Menteri Kesehatan Budi Gunadi Sadikin pernah menyebut pada November 2023 bahwa satu dari 10 orang di Indonesia mengalami gangguan kesehatan jiwa. Saat itu, Menkes mengatakan gangguan kesehatan mental menjadi sorotan dunia. Ia mengategorikan gangguan kesehatan jiwa menjadi tiga jenis, yakni kecemasan yang ditandai dengan perasaan resah dan tidak tenang, depresi, dan pada tahap akhir menjadi skizofrenia.

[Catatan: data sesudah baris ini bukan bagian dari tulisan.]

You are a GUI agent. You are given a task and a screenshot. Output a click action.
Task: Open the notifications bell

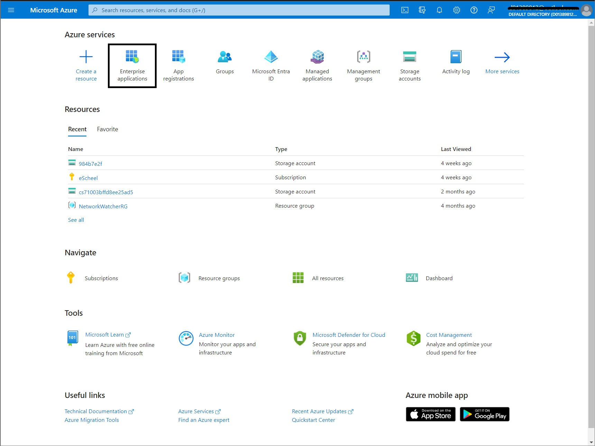click(439, 10)
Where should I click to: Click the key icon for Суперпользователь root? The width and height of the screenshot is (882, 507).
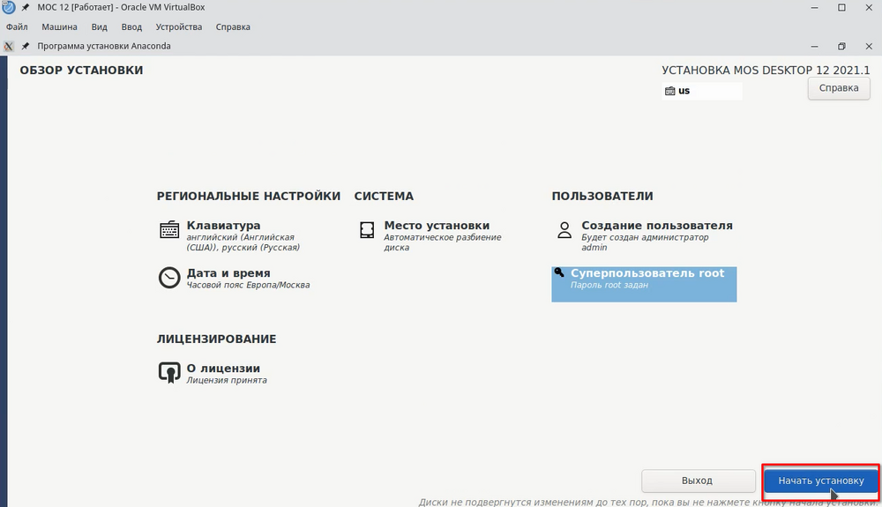pyautogui.click(x=559, y=272)
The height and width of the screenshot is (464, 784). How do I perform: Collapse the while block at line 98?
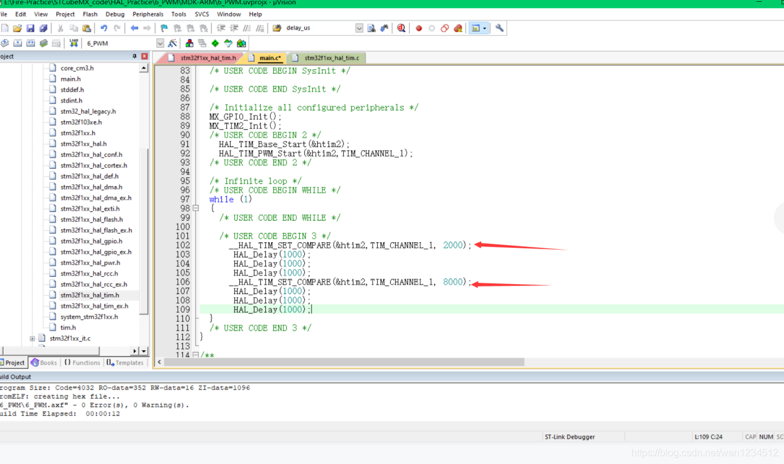[196, 208]
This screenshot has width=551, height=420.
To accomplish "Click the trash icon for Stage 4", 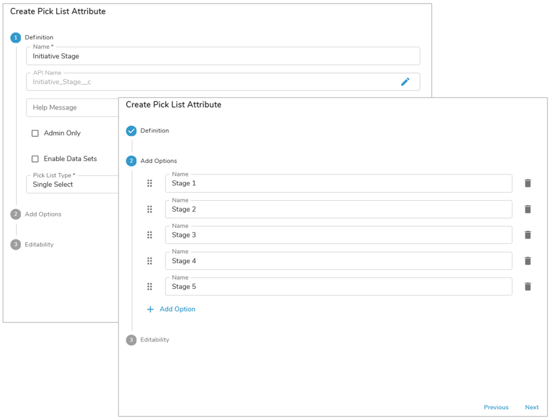I will (528, 261).
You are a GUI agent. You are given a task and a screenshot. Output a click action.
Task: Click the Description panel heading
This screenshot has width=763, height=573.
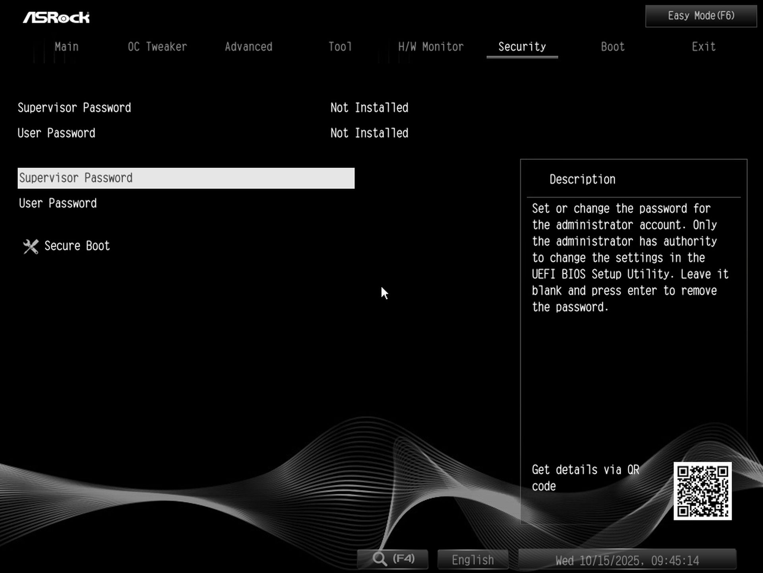[582, 179]
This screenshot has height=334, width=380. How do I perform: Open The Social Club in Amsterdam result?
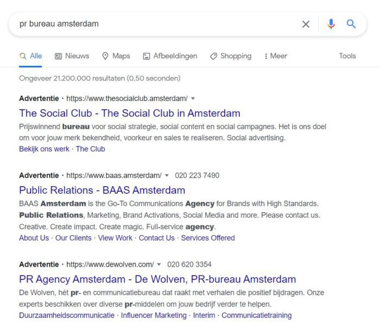coord(129,114)
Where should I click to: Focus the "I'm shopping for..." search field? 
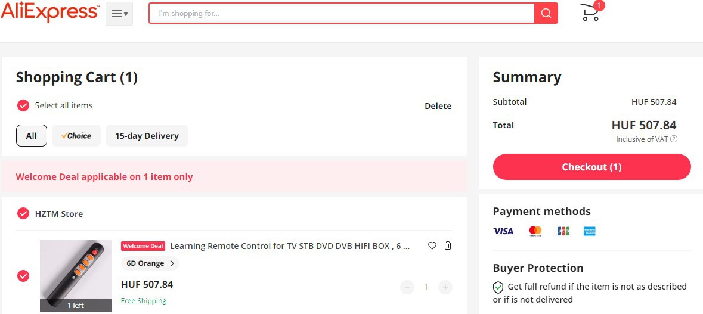pyautogui.click(x=341, y=13)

Lalu, bagaimana cara memberi dukungan pada orang yang tidak bahagia dan mengalami gangguan kesehatan mental agak tidak semakin parah dan mempersulit pemulihan, bahkan mungkin berpikiran untuk bunuh diri? Berikut beberapa hal yang bisa dilakukan menurut laman mentalhealth.org.uk.
-Dengarkan mereka tanpa menghakimi dan berkonsentrasilah pada kebutuhan mereka saat itu.
-Tanyakan apa yang mereka butuhkan.
-Cari informasi yang bisa digunakan untuk membantu penderita.
-Hindari konfrontasi
-Tanyakan apakah ada seseorang yang ingin mereka hubungi.
-Dorong mereka untuk mendapatkan bantuan profesional yang layak.
-Jika melukai diri sendiri, pastikan mereka mendapatkan pertolongan pertama yang dibutuhkan.
Anda mungkin akan merasa khawatir tak bisa membantu pada awalnya atau salah berucap yang membuat keadaan lebih buruk. Cobalah lebih banyak mendengar dan tak terlalu banyak bicara. Memulai percakapan memang sulit tapi hal ini membantu mereka tetap tenang. Katakan mereka tak sendiri menghadapi masalah ini. Demikian dikutip dari laman nhs.uk.